US arms sales are expected to hit a similar mark in 2010, according to Pentagon's Defense Security Cooperation Agency

US weapons sales are expected to top $37.9 billion in fiscal 2010, which began October 1, Vanessa Murray, an agency spokeswoman, said in a written reply to Reuters.

The bumper 2009 sales reflected a 465 percent growth from an arms sales "low point" in the fiscal year 1998, according to Vice Admiral Jeffrey Wieringa, head of the Pentagon's Defense Security Cooperation Agency.

Many, if not most, of the pacts signed in the fiscal year 2009 that ended September 30, are part of a boom in US conventional weapons sales that started under former US President George W. Bush.

The 2009 sales were up from $36.4 billion in sales agreements in 2008 and $23.3 billion in 2007, said the agency, which administers the Pentagon's Foreign Military Sales program, a key part of US alliance-building and maintenance.

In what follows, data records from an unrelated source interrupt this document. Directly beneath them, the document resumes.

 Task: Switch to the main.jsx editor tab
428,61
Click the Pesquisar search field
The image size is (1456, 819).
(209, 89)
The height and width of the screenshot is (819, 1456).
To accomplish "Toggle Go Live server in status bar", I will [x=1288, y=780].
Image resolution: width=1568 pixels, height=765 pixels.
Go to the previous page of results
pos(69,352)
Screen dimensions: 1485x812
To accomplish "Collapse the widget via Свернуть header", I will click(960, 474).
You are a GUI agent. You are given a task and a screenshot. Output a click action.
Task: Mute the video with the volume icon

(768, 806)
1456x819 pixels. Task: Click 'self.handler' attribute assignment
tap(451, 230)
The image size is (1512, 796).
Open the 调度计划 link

Top US arms manufacturers, such as Lockheed Martin Corp, Boeing Co., Northrop Grumman Corp., General Dynamics Corp. and Raytheon Co. are looking to boost their overseas sales to help hedge Pentagon belt-tightening at home on big-ticket arms programs.

The top purchasing countries in 2009 were the United Arab Emirates ($7.9 billion), Afghanistan ($5.4 billion) and Saudi Arabia ($3.3 billion), followed by Taiwan ($3.2 billion), Egypt ($2.1 billion), Iraq ($1.6 billion), NATO ($924.5 million), Australia ($818.7 million) and South Korea ($716.6 million), Murray said.